Tuesday, December 4, 2012

Advent Calendar - December 4 - Maria Dicieanu

An actor's dreams and doubts Advent Calendat presents: December 4 - Maria Dicieanu from Romania. Maria edited the first film project that I acted in and we have been friends ever since. The word is hers.




Tell the Wolves I’m Home


When Lina asked me to pick a day for my Advent blog post, I just knew it had to be 4th of December. It was my grandpa’s birthday and he simply adored Christmas so I figured it would be a good way to show just how special this holiday is to me. I did consider the possibility of having bitten slightly more than I could chew, as my grandpa was the first person I genuinely lost in an irremediable way…Not a person I knew that died, but a person that I lost, a person that used to be mine… But I thought the Christmas spirit would prevail, the warmth and happiness this holiday brings, the genuine joy of opening and giving presents and all the good memories with my family, would chase away any unwanted thoughts, the monsters and dark creatures would be stashed in a dark locked closet and I would simply be safe and ok.

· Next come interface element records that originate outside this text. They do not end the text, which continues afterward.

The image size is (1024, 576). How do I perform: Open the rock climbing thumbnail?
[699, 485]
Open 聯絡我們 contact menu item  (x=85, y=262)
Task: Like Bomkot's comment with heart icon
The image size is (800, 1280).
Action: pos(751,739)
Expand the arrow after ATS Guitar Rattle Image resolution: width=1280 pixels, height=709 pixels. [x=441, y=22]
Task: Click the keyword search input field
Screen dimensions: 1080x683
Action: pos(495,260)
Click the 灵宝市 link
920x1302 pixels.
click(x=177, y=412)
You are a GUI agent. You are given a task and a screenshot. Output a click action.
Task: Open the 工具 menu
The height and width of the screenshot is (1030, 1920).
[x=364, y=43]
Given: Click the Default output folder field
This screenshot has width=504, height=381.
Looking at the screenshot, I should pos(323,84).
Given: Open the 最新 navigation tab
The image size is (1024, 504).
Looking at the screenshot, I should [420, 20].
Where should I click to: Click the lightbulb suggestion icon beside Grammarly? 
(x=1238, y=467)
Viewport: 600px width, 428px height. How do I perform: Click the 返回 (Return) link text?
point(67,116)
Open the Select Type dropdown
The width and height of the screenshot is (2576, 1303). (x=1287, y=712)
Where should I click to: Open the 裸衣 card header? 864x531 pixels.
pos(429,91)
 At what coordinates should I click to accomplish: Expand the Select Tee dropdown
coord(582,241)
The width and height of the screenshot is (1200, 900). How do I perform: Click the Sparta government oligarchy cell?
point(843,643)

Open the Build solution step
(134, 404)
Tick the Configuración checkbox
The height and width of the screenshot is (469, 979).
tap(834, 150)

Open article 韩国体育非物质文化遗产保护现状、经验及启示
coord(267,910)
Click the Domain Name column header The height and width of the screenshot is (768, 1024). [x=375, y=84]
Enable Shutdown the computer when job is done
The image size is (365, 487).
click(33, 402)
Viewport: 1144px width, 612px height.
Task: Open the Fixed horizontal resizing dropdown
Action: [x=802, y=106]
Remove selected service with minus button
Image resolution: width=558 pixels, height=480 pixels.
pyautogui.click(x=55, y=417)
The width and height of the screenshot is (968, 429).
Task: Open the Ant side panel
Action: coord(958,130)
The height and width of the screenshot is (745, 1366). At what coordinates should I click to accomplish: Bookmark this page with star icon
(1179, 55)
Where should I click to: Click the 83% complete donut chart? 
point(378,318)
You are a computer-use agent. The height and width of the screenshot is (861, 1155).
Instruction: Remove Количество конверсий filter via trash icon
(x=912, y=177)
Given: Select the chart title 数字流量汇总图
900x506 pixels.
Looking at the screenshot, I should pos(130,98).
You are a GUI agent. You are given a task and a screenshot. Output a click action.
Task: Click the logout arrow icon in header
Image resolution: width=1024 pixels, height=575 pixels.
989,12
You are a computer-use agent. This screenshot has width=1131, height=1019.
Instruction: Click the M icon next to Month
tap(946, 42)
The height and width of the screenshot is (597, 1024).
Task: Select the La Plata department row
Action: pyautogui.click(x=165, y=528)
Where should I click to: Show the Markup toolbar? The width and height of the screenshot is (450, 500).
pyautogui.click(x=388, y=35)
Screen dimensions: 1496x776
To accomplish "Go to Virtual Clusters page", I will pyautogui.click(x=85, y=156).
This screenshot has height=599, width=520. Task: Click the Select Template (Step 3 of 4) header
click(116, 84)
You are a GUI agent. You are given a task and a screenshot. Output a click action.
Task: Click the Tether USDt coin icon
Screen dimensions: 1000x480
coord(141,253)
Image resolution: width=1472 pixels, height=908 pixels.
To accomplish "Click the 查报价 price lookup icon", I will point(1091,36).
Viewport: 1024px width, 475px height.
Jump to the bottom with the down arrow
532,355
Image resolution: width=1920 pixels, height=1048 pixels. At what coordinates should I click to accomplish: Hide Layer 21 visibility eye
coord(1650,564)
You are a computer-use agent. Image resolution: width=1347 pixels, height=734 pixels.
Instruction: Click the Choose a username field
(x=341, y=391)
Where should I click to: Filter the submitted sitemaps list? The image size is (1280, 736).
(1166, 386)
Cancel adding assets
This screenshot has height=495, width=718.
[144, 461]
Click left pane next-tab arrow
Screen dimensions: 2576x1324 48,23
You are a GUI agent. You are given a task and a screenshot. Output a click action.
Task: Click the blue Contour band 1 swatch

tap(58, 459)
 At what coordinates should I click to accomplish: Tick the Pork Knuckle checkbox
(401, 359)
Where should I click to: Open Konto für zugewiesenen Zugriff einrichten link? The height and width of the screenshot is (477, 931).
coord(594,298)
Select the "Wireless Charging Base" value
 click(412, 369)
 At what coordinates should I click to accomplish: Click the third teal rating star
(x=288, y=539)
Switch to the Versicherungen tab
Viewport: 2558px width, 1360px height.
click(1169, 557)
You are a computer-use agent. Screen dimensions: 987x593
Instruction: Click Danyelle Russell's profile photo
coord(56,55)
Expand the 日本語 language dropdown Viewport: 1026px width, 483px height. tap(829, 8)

Everything was going according to plan, I had sketched the post in my head, had thought to include a link to one of Stefan’s Hrusca carols (a Romanian artist whose songs have become as necessary to Christmas as having a tree or being home) and was already thinking of my top 3 X-mas movies (featuring Love Actually[1], Miracle on 34th Street [2] and Look Who’s Talking Now[3]). But then I just had to read and sink in “Tell the Wolves I’m Home” by Carol Rifka Brunt. And all of a sudden, instead of being home in a warm and cozy environment, I was all by myself in a dark wood hearing the wolves howling, heart torn in pieces and having to face my fears and think back about the loss of my grandfather. The book is centered around June, a 14 year old girl who has recently lost her uncle and best friend Finn. Their relationship is so special and beautiful that even if you hadn’t experienced a close personal loss like she has, it is still incredibly easy to feel every single emotion the young girl is going through. Useless to say it broke my heart in every possible way and even though my relationship with my grandpa was never as extraordinary as June’s with Finn, we were still close in a way that he wasn’t with my cousin and I wasn’t with my other grandparents. They say you can’t choose your family but I would have chosen him as my grandpa nonetheless.

Still, even after finishing the book I could have dragged myself to write a happy post about everything nice I love about Christmas, about the special foods we Romanians prepare or about how every year on the 24th December I decorate the tree with my mum and dad. But then I suddenly looked on the window and saw it was snowing. Not the fluffy cheerful snowman material type, but the one mixed with wind, and rain, and cold coming from heavy grey clouds. The type of snow that makes you happy you are inside.

And then it occurred to me that that’s exactly what I love the most about Christmas: the confrontations it brings: to still believe in the special spirit, while you know Santa is not real; to long so much to be with the family and close friends knowing though it will only make the absent members missed even more; to prepare and eat much too much food than necessary, to listen on repeat to the same carols until you can’t stand them anymore, to stress and run around for buying the perfect gifts for everybody. And at the same time having the comfort and knowing it all it will be ok, that you will end up enjoying everything despite the troubles and it would simply not be Christmas, real Christmas, without any of these things.

It’s safe to go in the woods on Christmas. It’s safe to face your fears and admit you’re not as strong as you thought and you do need the support of the loved ones. The wolves can howl as much as they want, because on that day you can simply tell them you’re at home and nothing they do frightens you.

I think I finally understood why I love so much to go to Church on Christmas Eve though I am not that religious and I don’t even bother to go to an orthodox church.  It’s just that once you’re out there in the cold and you come back in the house, it’s the best feeling in the whole wide world.  At least for me…


P.S. Though it’s not his best, this carol by Hrusca tells exactly the story of some children and their mum, enjoying the warmth of the fireplace and the stories of baby Jesus, while outside it’s cold and snowing.